WHAT IS NEEDED
Reproduce verbatim the section of the material below that starts at the line containing "Where should I" and ends at the line containing "(x=318, y=1349)", with both of those lines included. Leave the pictures out.

Stored entries:
────────────────

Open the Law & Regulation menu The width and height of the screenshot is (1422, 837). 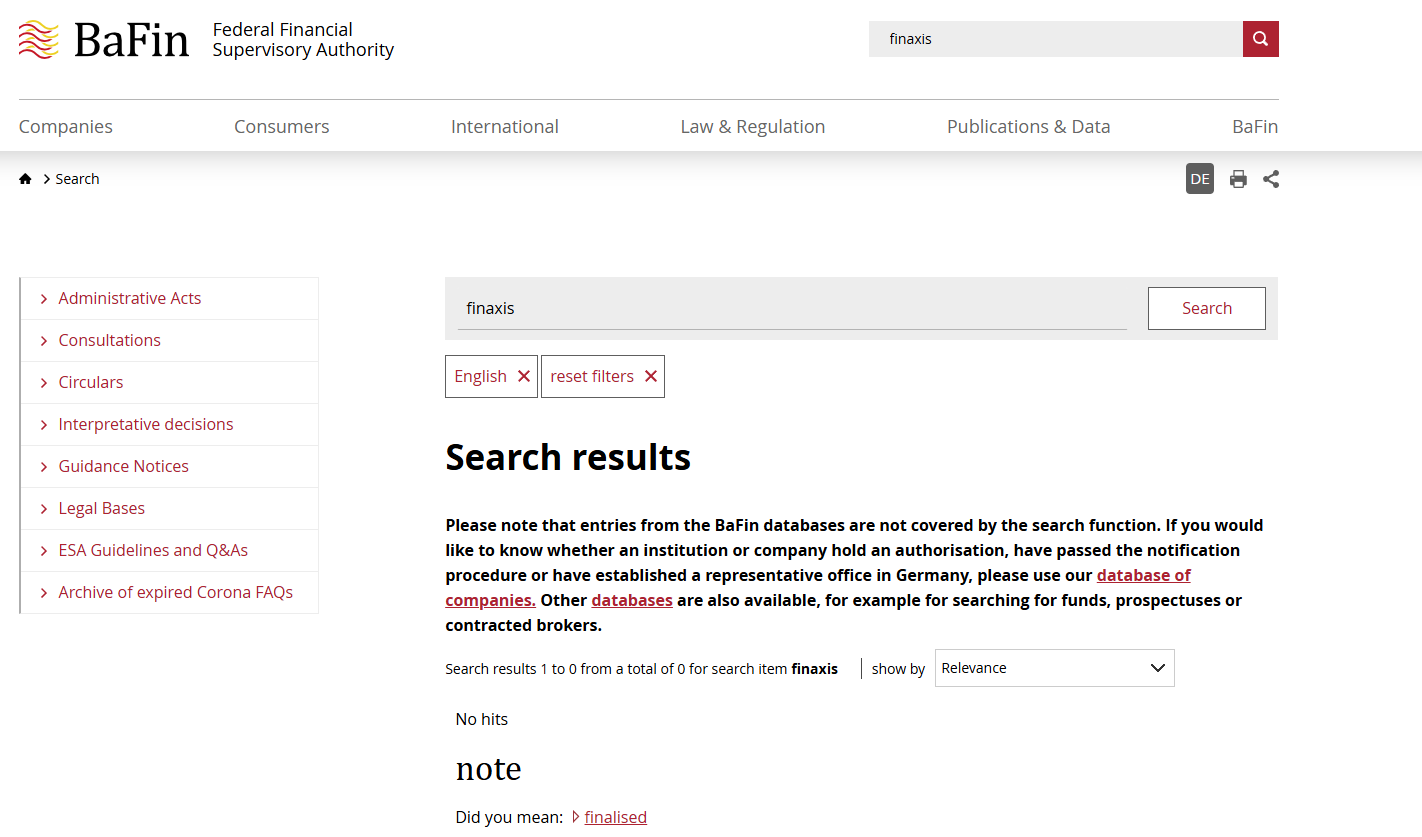pos(752,127)
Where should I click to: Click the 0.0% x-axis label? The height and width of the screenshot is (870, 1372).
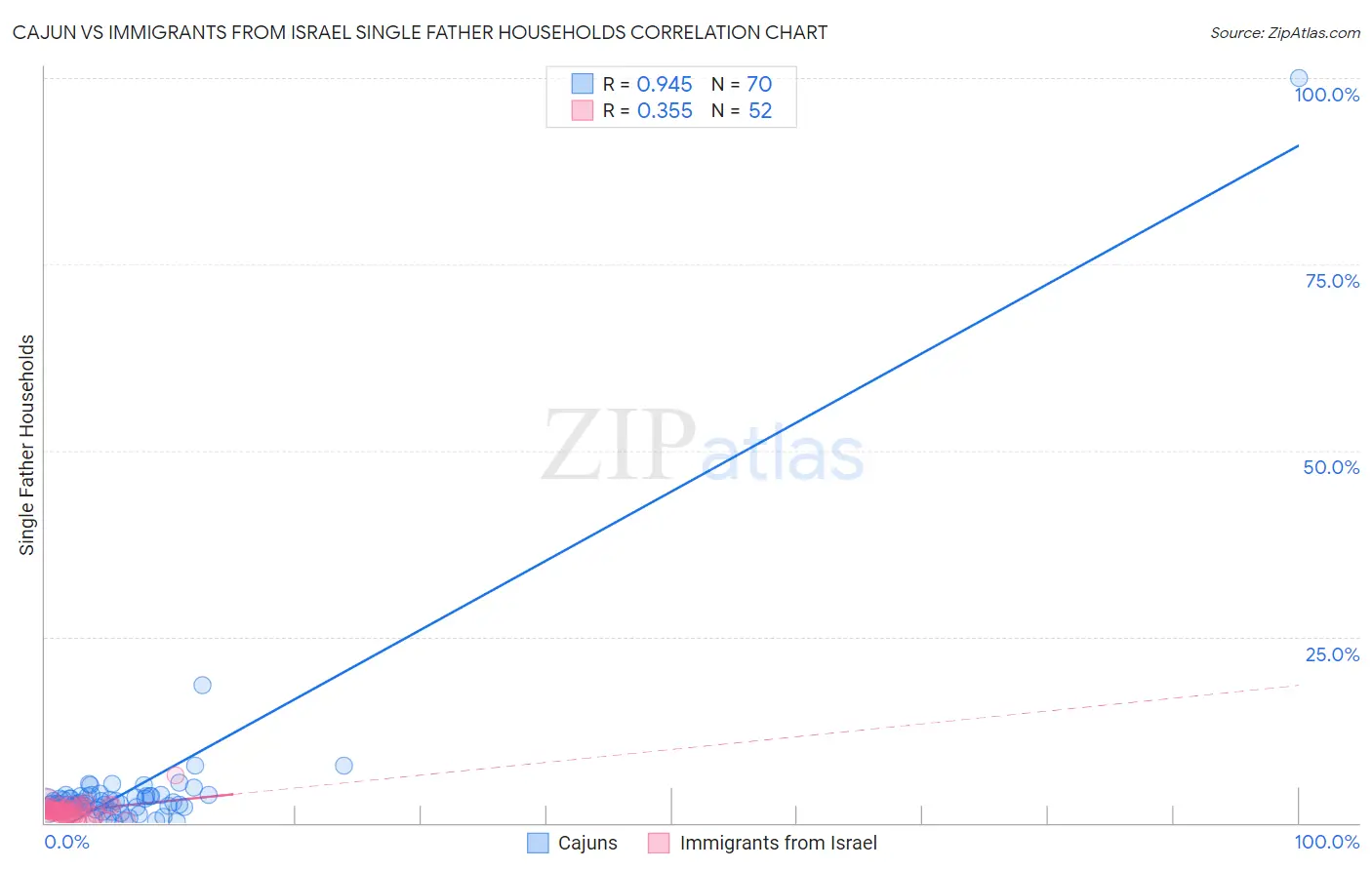click(x=67, y=842)
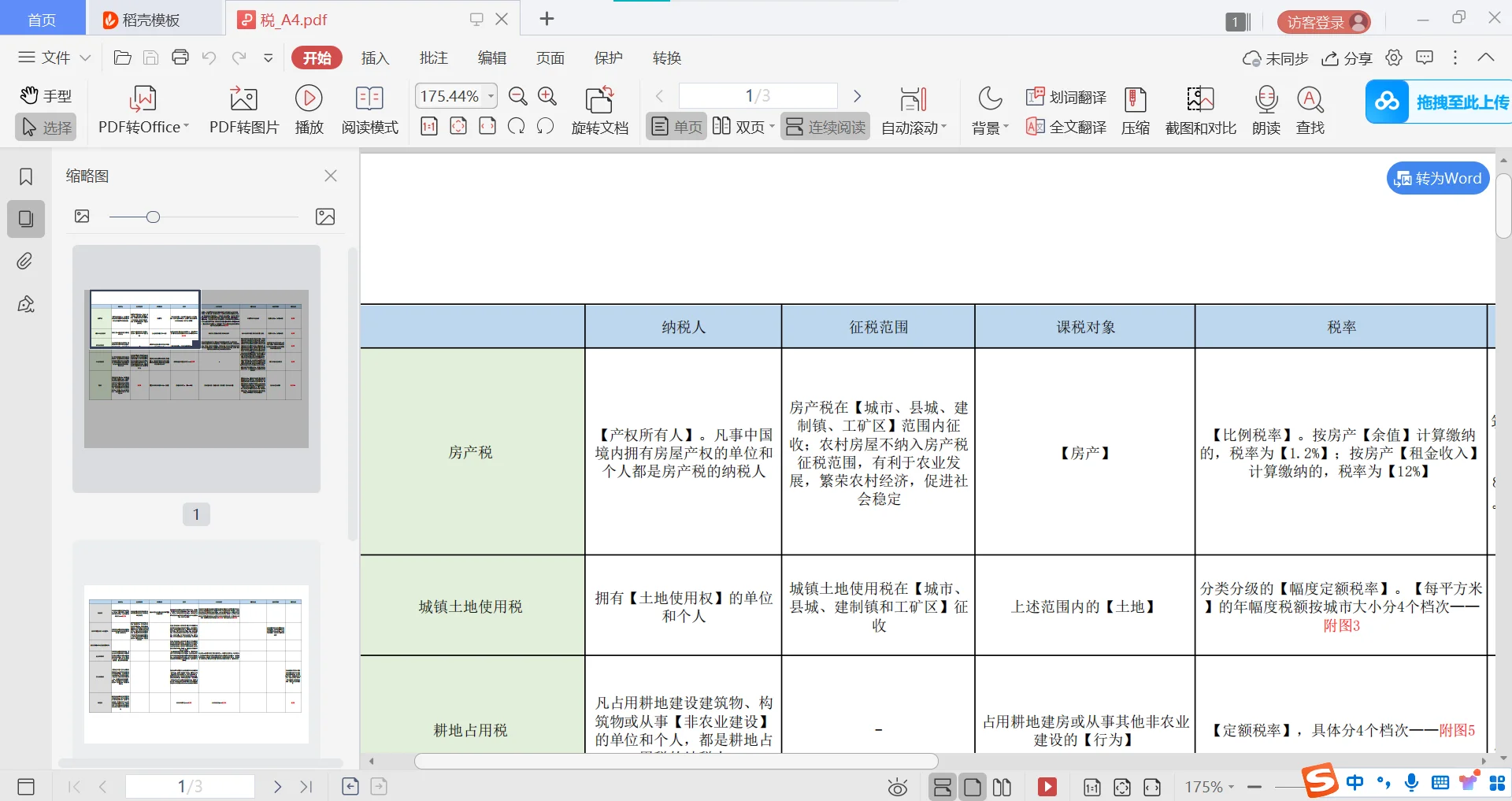Launch 截图和对比 screenshot compare

tap(1199, 110)
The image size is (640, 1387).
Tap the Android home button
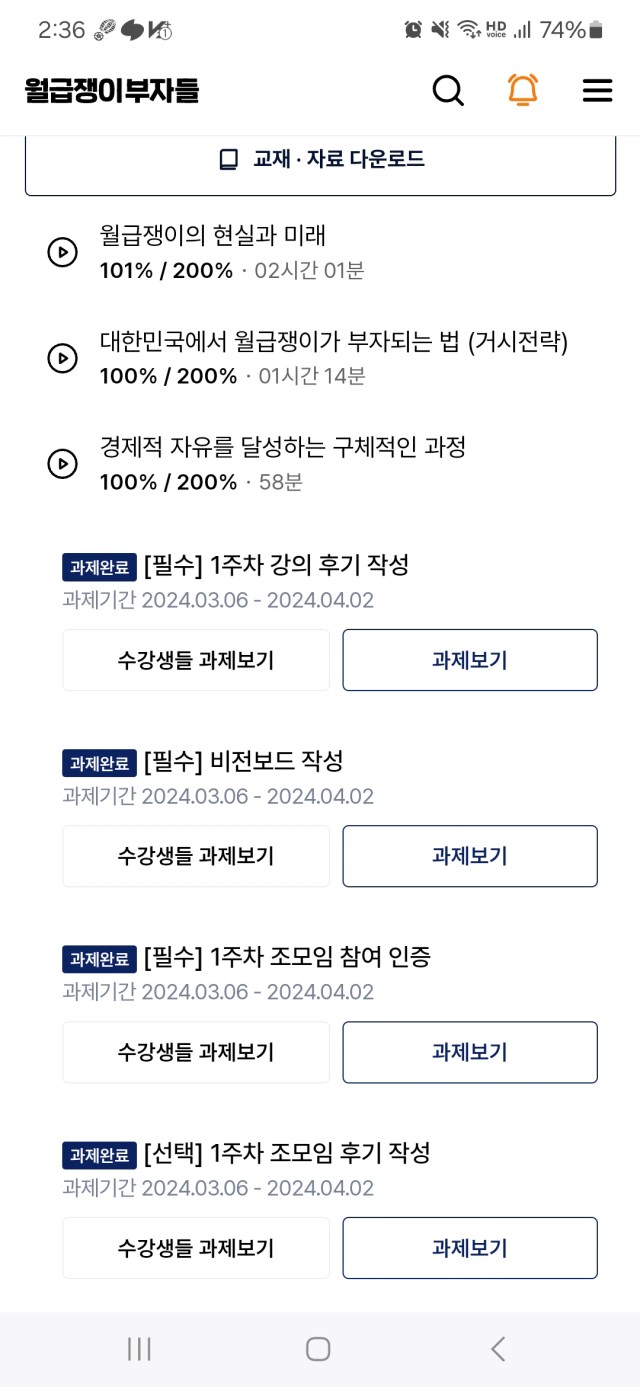(x=318, y=1349)
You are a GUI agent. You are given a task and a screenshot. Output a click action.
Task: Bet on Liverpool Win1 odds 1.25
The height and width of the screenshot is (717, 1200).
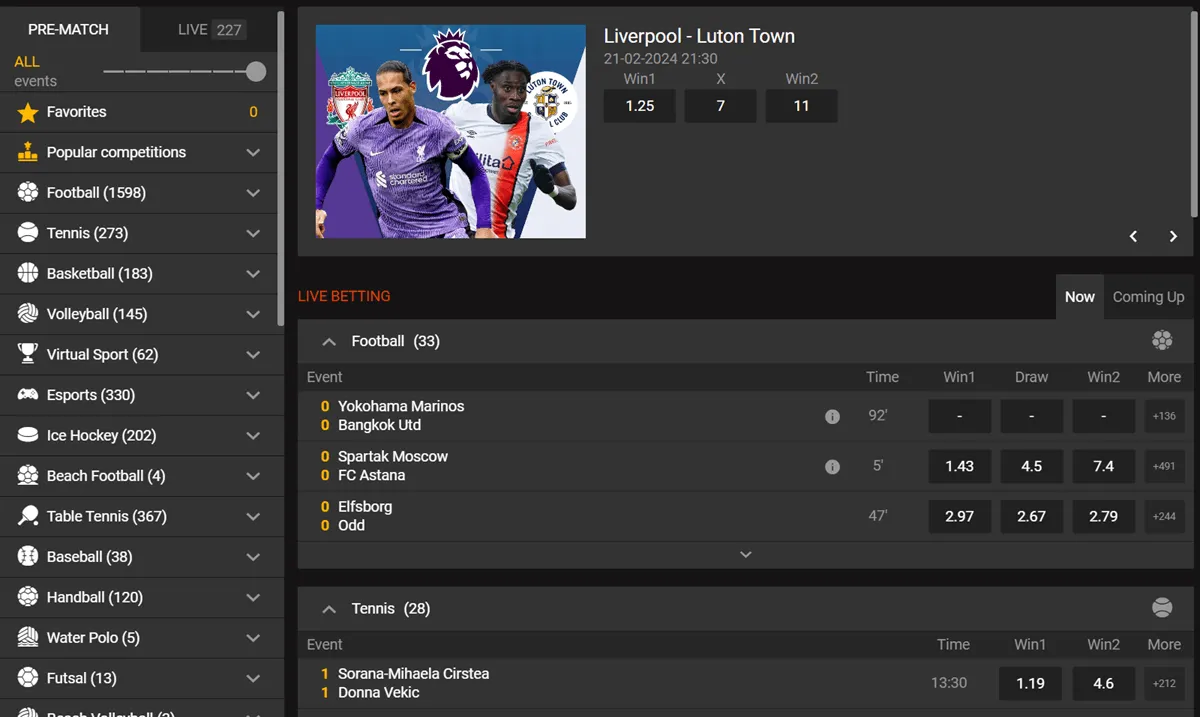coord(639,106)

────────────────

TASK RESPONSE
Where should I click to: Click the 0.0% x-axis label? The height and width of the screenshot is (870, 1372).
click(x=67, y=842)
Launch 截图和对比 screenshot compare

tap(1199, 110)
The image size is (640, 1387).
Tap the Android home button
(x=318, y=1349)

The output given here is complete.